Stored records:

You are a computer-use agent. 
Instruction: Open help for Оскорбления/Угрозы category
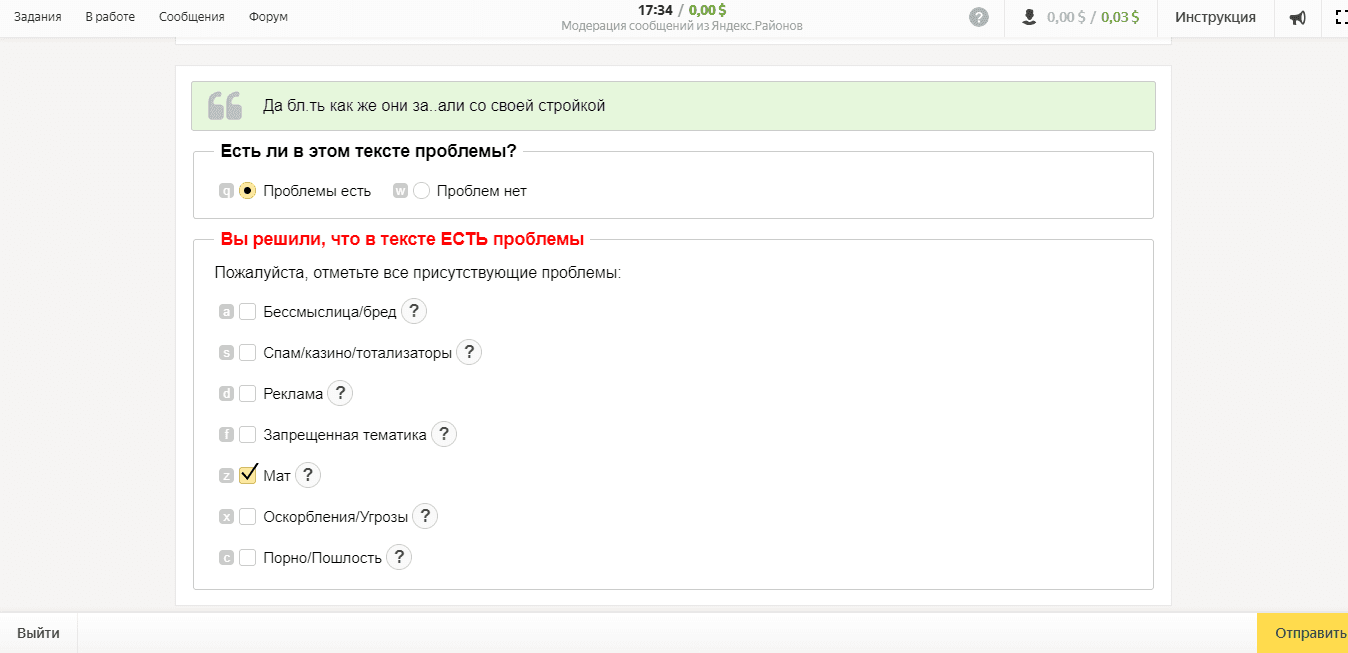pyautogui.click(x=424, y=516)
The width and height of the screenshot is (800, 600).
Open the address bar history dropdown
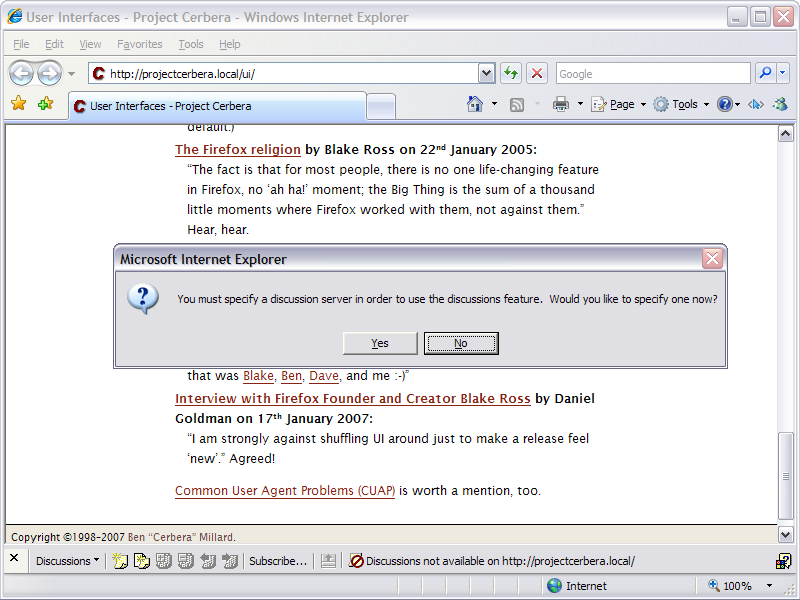pos(487,73)
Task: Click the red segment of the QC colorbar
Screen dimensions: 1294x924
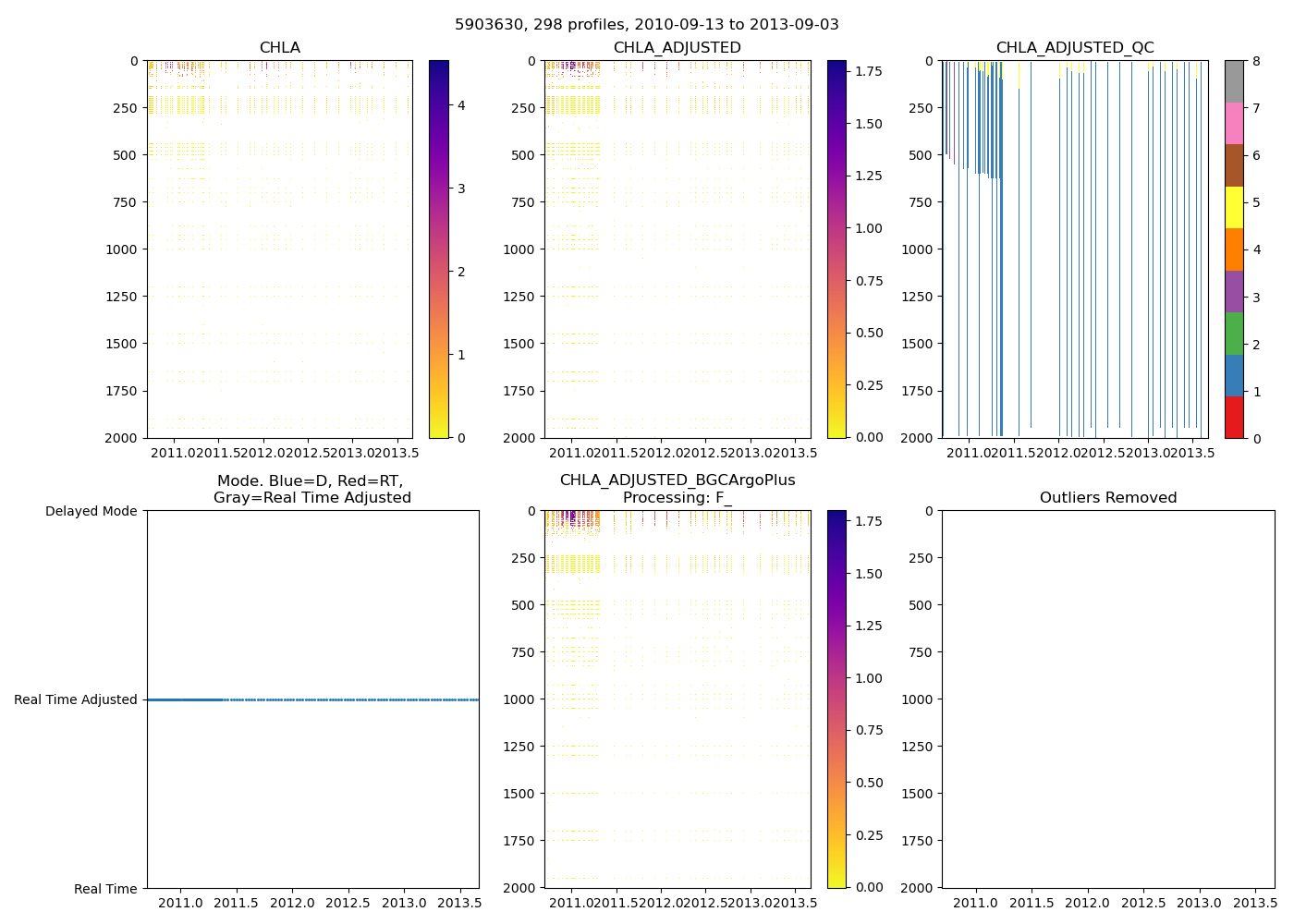Action: tap(1234, 417)
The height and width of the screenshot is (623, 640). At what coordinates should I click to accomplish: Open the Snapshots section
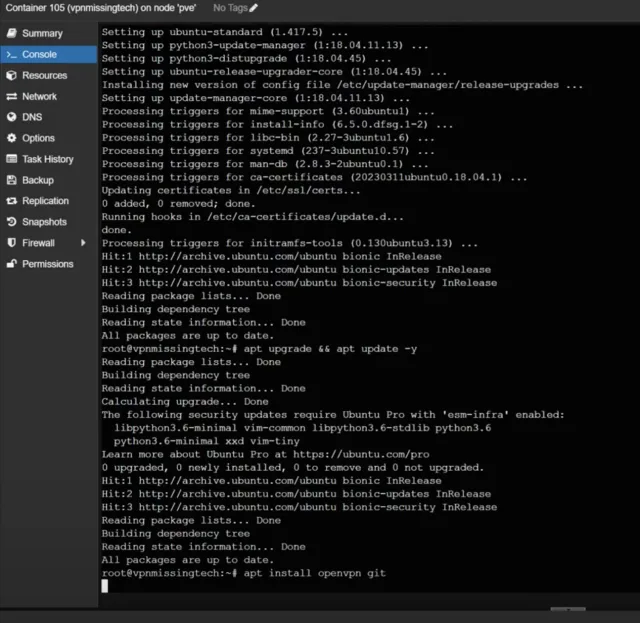[x=44, y=222]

▸ EXERCISE AIM
Starting with the line that contains "Task: Click the" and going on through the end of the listing, rewrite those lines with "Snapshots" changed to "Backups" and everything else unchanged. Leave the pictures out of your answer.

▸ OUTPUT OF THE TASK
Task: Click the red segment of the QC colorbar
Screen dimensions: 1294x924
Action: tap(1234, 417)
The height and width of the screenshot is (623, 640). At what coordinates should I click to accomplish: Open the Backups section
[x=44, y=222]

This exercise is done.